In the worst-case scenario, when tempStack is empty, the algorithm pops n elements from mainStack and pushes n elements to tempStack, where n is the queue size. This gives 2n operations, which is O(n). So the worst-case time complexity of the pop operation = O(n).

The best-case scenario would occur when tempStack is not empty, and we need to perform only one pop operation. So the best-case time complexity of the pop operation = O(1).

But if we observe closely, the average case or amortized performance of the pop operation is O(1). How? Let's think!

**Amortized Analysis**

The amortized analysis gives the average performance of each operation in the worst case. In other words, when the chances of worst-case are very low compared to the best case, a traditional worst-case analysis will not give a clear picture of the time complexity. Sometimes average-case performance improves by a lot if there is a significant gap in the worst case and best case performance. Think!
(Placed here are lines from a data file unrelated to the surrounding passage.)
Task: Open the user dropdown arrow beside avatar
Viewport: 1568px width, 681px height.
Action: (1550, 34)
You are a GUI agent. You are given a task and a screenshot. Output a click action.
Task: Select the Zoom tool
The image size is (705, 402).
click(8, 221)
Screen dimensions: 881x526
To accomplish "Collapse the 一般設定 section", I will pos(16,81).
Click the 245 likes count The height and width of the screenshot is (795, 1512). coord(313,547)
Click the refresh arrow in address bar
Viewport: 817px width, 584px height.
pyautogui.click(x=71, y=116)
However, in a sequence of pop operations, the worst case does not often occur: some pop operations will be O(1), and some will be O(n). For example, this is just like the situation of a dynamic array where logn number of insertions takes a linear time, and other insertions take a constant time.

In the above code, the number of times the pop operation is limited by the number of push operations before it. However, the pop operation could be costly only once per n times when tempStack is empty, and there is a need for data transfer between mainStack and tempStack.
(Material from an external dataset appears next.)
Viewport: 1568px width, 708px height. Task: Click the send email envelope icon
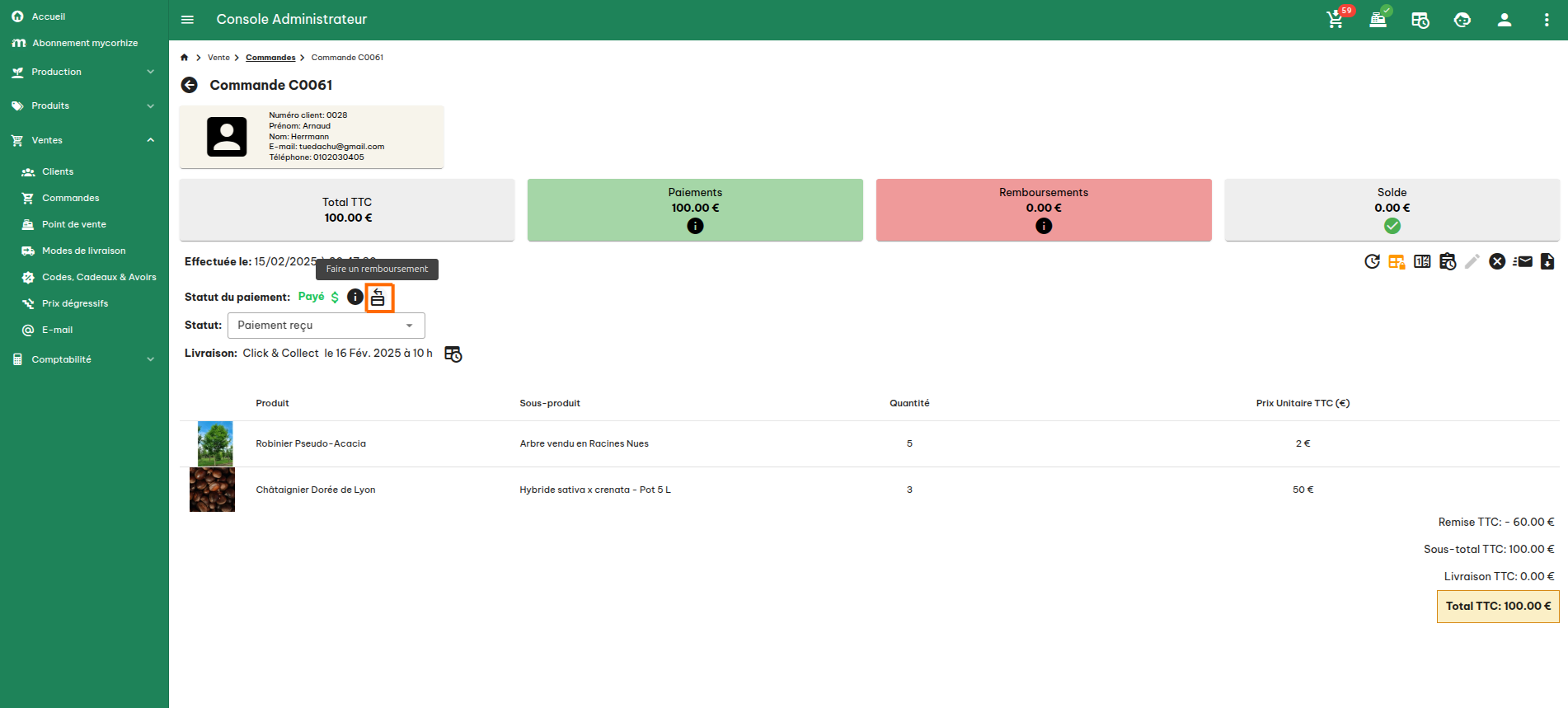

Let's suppose an ideal picture: there is n number of enqueue operations followed by n number of dequeue operations. So total number of stack operations = number of stack operations for n enqueue operations + number of stack operations for first dequeue operation + number of stack operations for remaining n - 1 dequeue operation = n + 2n + n -1 = 4n - 1 ~ 4n

For 2n queue operations, code will perform 4n stack operations. So for each queue operation, on average, code will perform two stack operations i.e. O(1) average time per operation. So average or amortized case time complexity of the pop operation = O(1).

**Note:** It's an exercise for you to design an effcient algorithm for the front() operation.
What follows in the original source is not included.